事件の経緯を説明する検察関係者=29日、水原(聯合ニュース)
事件の経緯を説明する検察関係者=29日、水原(聯合ニュース)
【水原30日聯合ニュース】水原地検公安部と国家情報院は29日、17年間にわたり各種軍事機密などを北朝鮮に渡し巨額の工作金を受け取ってきた疑い(国家保安法上間諜、便宜提供・金品授受、特殊潜入・脱出など)で、京畿道在住の大学講師の男(37)を拘束起訴したと明らかにした。

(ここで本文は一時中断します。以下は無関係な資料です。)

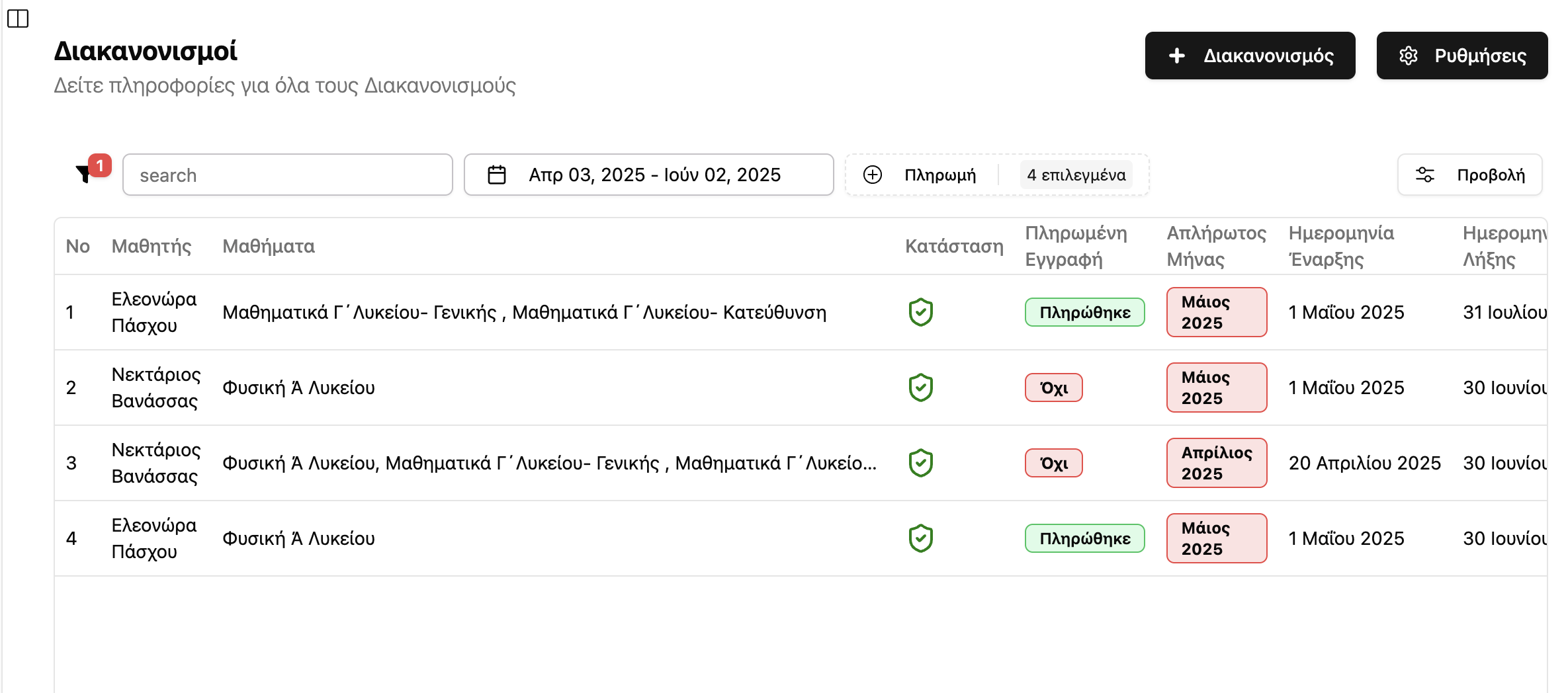
Task: Open the Πληρωμή filter dropdown
Action: [x=939, y=175]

 「35号室」は朝鮮労働党中央委員会所属の工作機関。1983年のビルマ(現在のミャンマー)アウンサン廟爆破テロ事件、1987年の大韓航空858便爆破事件、2006年のスパイ事件などを主導した。
 検察によると、男は1992年にインド・デリー大学に在学中、北朝鮮「35号室」の工作員リ・ジンウと知り合い、1993年と1995年に訪朝し朝鮮労働党に加入した。1997年7月からことし2月まで中国、カンボジア、シンガポール、タイなどで9回、作戦教範や軍事施設位置情報などをリ工作員に渡し、5万600ドルを受け取った容疑。
 男は2006~2007年に民主平和統一諮問会議の諮問委員として国家情報院庁舎で開かれた安保情勢説明会に出席し、ボイスレコーダーで3級秘密の説明会内容を録音。また、水原空軍飛行場、松炭米軍飛行場、海兵隊司令部など軍部隊、国会議事堂、米国大使館など国家重要施設のGPS座標34か所分を探知し、その資料も北朝鮮側に渡していた。
 2006年には国会議事堂内のある議員事務所から国家機密資料の「駐外武官名簿」を持ち出し、これを保管していた。さらに2001年には、ある陸軍師団で政訓将校として服務中、地上作戦(陸軍最上位野戦教範)や米作戦要務令(米陸軍最上位戦闘遂行教範)など軍関連資料507種5957ページ分をCDにコピーし、北朝鮮側に渡した。
 こうした活動で男は北朝鮮から功労を認められ、2003年にシンガポールで努力勲章を受けている。また、2002年から毎年1回、300~1万ドルの工作金を受け取っていた。この金でインドの大学学士課程や国内大学の修士、博士課程を終えたという。
 検察の捜査結果によると、男は京畿道内の大学の警察警護行政科講師、民主平和統一諮問会議諮問委員、統一教育院の統一教育委員、ある政党の地域党員協議会運営委員などを務めており、軍部隊安保講演なども行っていた。リ工作員の指示で政界進出も狙っていたことが明らかになっている。
 検察はこの日、男から押収した通信用の暗号表、乱数解読冊子、北朝鮮に提供した軍事資料と録音資料、北朝鮮原典など30種160点を公開した。